Pour les enquêteurs français, c’était une très mauvaise nouvelle. Les magistrats du PNF travaillent depuis novembre 2018 avec Rui Pinto, qui leur a remis un échantillon de 12 millions de fichiers avant son arrestation à Budapest. Le PNF a ensuite lancé, le 19 février, une procédure de partage de ces données dans le cadre d’Eurojust, lors d’une réunion qui a rassemblé huit pays européens plus les États-Unis, tous désireux d’ouvrir ou d’alimenter des enquêtes judiciaires liées au football (lire ici)

 © Maria Feck / Der Spiegel © Maria Feck / Der Spiegel

Le transfert des données de Rui Pinto au Portugal menaçait de tout ruiner. Car la loi portugaise limite fortement l’utilisation de données obtenues de façon présumée illicite. Et les autorités du pays semblent plus soucieuses de poursuivre « John » que les barons du foot local. En clair, le risque était grand que le Portugal détruise ces données explosives.

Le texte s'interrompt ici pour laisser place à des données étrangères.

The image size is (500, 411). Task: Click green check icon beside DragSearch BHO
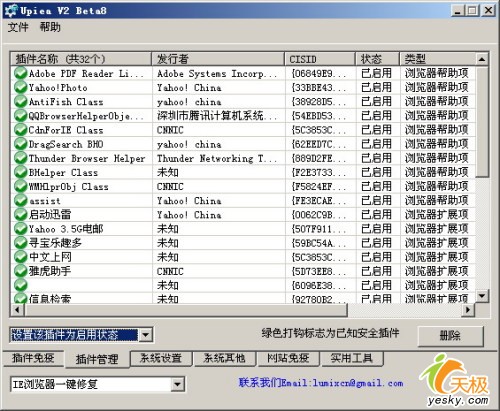coord(21,144)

D’où le fait que les procureurs du PNF se sont précipités à Budapest. Ils ont réussi à obtenir de la justice hongroise la copie intégrale des Football Leaks. Juste à temps. Quelques jours plus tard, Rui Pinto et ses disques durs s'envolaient pour Lisbonne.

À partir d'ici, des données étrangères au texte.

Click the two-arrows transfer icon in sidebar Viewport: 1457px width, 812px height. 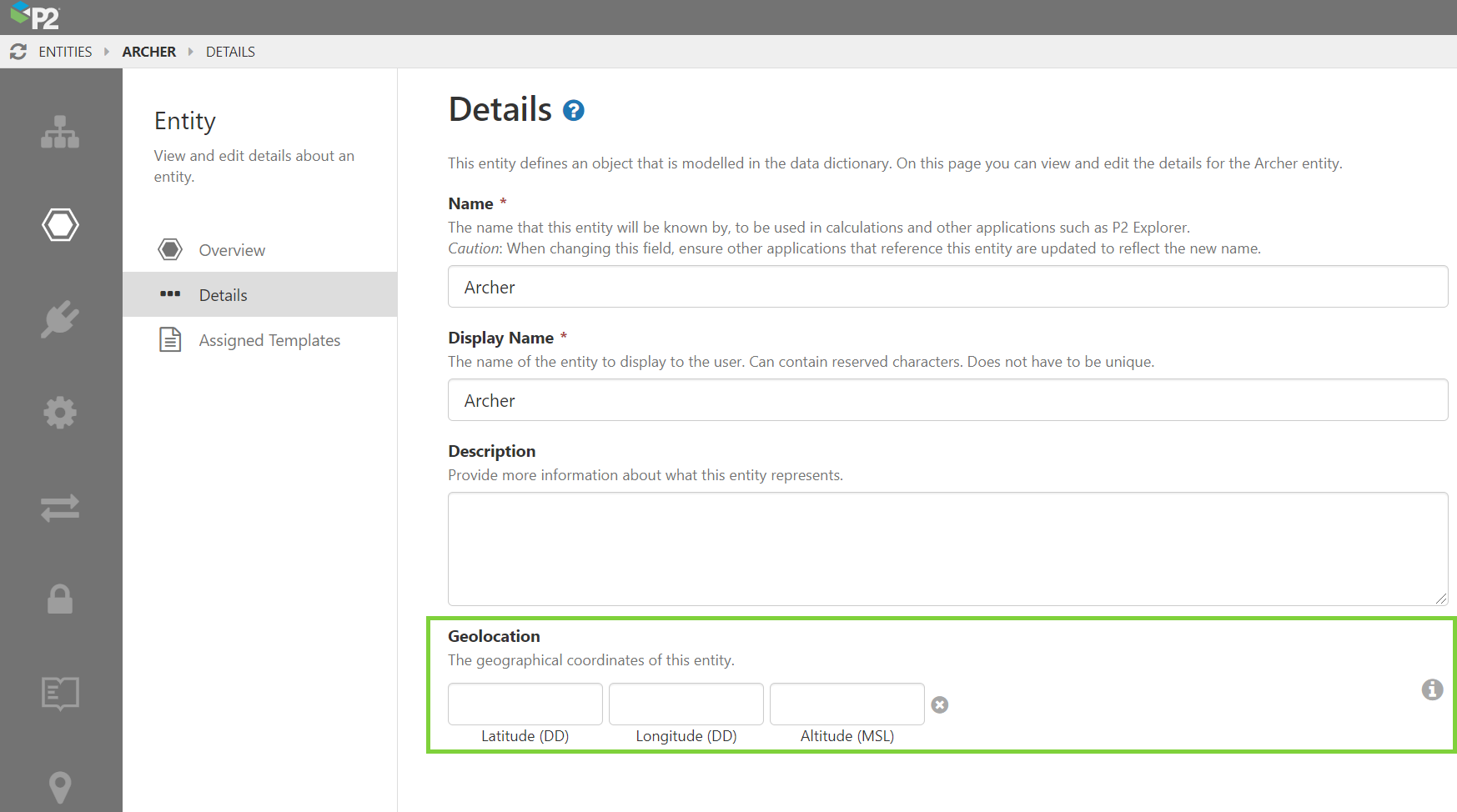(x=60, y=507)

Selon des informations recueillies par Mediapart et ses partenaires du réseau European Investigative Collaborations (EIC), le PNF a obtenu 26 téraoctets de données. C’est absolument colossal. À titre de comparaison, Rui Pinto a remis depuis trois ans 3,4 téraoctets de données à Der Spiegel, qui les a partagées avec Mediapart et l’EIC. Ces 70 millions de documents ont donné lieu à la publication de 800 articles, à l’ouverture d’enquêtes judiciaires dans plusieurs pays, et à la condamnation pour fraude fiscale de plusieurs stars du foot comme Cristiano Ronaldo.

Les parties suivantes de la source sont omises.